◆ Data records ◆
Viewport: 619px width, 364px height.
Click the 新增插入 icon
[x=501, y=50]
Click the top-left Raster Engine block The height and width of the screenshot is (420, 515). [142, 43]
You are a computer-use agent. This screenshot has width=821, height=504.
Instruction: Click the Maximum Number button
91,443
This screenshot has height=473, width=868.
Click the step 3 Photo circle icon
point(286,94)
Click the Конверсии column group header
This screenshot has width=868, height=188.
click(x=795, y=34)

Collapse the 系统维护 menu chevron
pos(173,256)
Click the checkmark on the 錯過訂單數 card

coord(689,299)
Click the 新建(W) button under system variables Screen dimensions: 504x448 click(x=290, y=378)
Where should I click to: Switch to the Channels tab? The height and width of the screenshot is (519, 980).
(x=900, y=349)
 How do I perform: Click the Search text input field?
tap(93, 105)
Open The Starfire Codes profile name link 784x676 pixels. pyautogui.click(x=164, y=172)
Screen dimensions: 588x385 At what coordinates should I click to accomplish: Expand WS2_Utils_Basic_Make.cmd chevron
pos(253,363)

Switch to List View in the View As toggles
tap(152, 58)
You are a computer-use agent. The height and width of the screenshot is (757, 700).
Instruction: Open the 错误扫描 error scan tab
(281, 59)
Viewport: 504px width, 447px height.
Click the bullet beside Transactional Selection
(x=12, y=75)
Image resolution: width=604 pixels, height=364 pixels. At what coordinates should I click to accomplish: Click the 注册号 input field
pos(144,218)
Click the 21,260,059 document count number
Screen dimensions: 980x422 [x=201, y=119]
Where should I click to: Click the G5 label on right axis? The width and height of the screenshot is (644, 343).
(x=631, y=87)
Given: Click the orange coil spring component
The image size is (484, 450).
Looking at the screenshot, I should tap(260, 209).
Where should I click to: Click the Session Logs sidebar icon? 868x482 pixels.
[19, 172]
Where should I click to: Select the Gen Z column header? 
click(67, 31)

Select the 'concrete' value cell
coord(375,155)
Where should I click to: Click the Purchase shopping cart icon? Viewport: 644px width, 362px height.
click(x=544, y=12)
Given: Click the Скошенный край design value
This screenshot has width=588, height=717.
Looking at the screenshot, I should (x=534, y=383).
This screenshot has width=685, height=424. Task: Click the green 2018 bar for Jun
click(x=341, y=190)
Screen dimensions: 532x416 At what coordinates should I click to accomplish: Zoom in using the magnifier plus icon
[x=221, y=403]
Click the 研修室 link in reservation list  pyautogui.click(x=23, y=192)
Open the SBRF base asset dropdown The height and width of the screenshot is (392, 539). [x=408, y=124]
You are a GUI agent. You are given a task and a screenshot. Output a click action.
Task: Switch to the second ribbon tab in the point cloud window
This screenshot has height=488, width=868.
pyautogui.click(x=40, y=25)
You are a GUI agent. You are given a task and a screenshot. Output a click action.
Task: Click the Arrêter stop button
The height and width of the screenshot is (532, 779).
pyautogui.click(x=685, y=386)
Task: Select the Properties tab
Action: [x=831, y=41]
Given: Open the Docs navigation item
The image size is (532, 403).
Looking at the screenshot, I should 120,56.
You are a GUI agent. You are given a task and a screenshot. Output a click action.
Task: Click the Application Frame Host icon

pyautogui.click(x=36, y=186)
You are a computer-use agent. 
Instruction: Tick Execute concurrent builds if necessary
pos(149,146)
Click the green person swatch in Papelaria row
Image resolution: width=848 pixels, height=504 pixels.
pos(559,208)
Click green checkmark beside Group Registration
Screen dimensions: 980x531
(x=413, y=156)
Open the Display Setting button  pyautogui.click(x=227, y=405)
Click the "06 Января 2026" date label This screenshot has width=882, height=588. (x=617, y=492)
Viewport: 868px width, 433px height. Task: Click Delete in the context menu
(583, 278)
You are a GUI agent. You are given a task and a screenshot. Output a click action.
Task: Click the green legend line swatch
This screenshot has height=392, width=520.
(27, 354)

◆ Problem statement ◆
From the records above, return each line where "link" occurs.

◆ Task answer ◆
Open The Starfire Codes profile name link 784x676 pixels. pyautogui.click(x=164, y=172)
Click the 研修室 link in reservation list  pyautogui.click(x=23, y=192)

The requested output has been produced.